In our work we use an approach with a segmented current collector printed onto a PEEK foil in which the gold segments are individually contacted to the external circuit. Additionally, the foil is very flexible and easy to process and the design can be easily adjusted to the specific needs. In principle, a dedicated and reduced segmentation can be implemented to monitor the behavior during operation, e.g. at positions which have been shown to degrade fastest. A more detailed explanation on the technique is given in sections cell assembly and segmented cell technique. Direct temperature measurements are not implemented so far, which is commonly used when using the PCB approach. Only indirect measurement via electrochemical impedance spectroscopy (EIS) can be performed with our setup.
By combining locally resolved impedance measurements and current distributions, the cause for local changes in the current density and the underlying degradation phenomena can be identified, further enhancing the possibilities and benefit of the segmented cell technology even further. 31,32
The focus of this work is the validation of the new setup on Zn-Air battery cathodes and to establish the method for evaluation of metal-air batteries in general. The investigation as exemplary study demonstrating its feasibility. The influence of gas flow variations on how gas flow variation influences the uniformity of current density on such electrodes is investigated. In addition, it is shown how heterogeneous current distributions on the cathode side leads to equivalent non-uniform dissolution of the anode.
Materials and Methods
Electrode preparation
Silver (Ag) electrodes consisting of 90 wt.% Ag (Ferro AG, type 311) and 10 wt.% PTFE (TF9207Z, 3 M Dyneon) were produced. For this purpose, the powders were physically mixed in a knife-mill, filled into a mossy frame and pressed at 300 kN m−2 for 1 min in a hydraulic press together with a metal mesh (0.125 mm, Haver & Boecker). After removal of the frame the electrode was pressed again using the same parameters. To achieve a mechanical stable electrode, it was heat treated in an oven for 1 h at 340 °C as described by Wittmaier et al. 33 A punching tool with a diameter of 12 mm was used to obtain the electrodes for cell assembly. Ag was used as catalyst due to its high activity and thus, to avoid effects ascribed to inhomogeneous electrode performance.
Gas diffusion layer preparation
80 wt.% Timcal Timrex T150 with 20 wt.% PTFE (TF9207Z, 3 M Dyneon) were physically mixed using a knife mill for 30 s.
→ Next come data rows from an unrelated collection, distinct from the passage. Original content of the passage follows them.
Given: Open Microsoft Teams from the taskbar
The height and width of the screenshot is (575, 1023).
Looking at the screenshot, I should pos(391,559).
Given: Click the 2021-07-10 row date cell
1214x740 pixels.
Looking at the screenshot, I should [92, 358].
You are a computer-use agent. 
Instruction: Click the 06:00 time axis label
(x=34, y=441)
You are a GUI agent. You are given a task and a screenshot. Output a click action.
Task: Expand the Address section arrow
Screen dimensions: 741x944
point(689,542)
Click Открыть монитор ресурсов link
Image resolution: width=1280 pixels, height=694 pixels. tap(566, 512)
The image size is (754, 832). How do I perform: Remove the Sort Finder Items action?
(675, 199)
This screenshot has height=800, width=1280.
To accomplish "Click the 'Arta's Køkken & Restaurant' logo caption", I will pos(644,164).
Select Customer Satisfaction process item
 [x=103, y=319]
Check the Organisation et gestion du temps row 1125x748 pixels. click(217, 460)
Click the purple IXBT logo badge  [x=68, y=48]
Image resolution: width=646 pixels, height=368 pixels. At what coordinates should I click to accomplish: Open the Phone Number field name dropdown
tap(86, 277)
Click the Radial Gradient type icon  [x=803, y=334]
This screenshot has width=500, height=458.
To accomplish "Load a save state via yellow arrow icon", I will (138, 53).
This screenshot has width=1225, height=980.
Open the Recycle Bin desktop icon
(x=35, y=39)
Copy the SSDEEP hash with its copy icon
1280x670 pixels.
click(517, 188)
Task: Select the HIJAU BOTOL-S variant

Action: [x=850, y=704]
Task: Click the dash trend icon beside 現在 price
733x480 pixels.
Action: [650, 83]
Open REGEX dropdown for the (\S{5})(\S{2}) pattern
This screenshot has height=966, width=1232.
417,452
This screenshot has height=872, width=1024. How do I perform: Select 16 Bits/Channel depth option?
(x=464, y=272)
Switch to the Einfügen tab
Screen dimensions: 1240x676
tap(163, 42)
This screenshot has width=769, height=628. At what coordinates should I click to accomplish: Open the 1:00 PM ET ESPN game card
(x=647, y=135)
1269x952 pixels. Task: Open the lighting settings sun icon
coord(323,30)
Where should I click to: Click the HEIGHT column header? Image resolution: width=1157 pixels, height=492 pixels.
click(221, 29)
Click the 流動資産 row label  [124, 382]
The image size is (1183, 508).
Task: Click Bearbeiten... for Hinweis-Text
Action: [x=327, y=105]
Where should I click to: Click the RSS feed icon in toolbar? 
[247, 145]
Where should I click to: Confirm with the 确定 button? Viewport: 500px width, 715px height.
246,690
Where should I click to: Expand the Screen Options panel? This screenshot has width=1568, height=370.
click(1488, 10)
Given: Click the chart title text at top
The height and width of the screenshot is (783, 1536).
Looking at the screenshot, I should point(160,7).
The powder mixture was filled into a frame, calendared at 30 Kg and heat treated for 1 h at 340 °C.
Cell assembly
The test cell was build using Poly(methyl methacrylate) (PMMA). It consists of a solid back plate on the anode side, a ring-shaped electrolyte compartment with a thickness of 1 cm and a plate with four connections for gas supply. The gas supply is placed at the four electrode corners (see Fig. 1).
Figure 1. (a) and (b) show the assembled test cell, (c) shows the segment numbers and the gas inlets (upper left, ul; upper right, ur; lower left, ll; lower right, lr) referred to in this work.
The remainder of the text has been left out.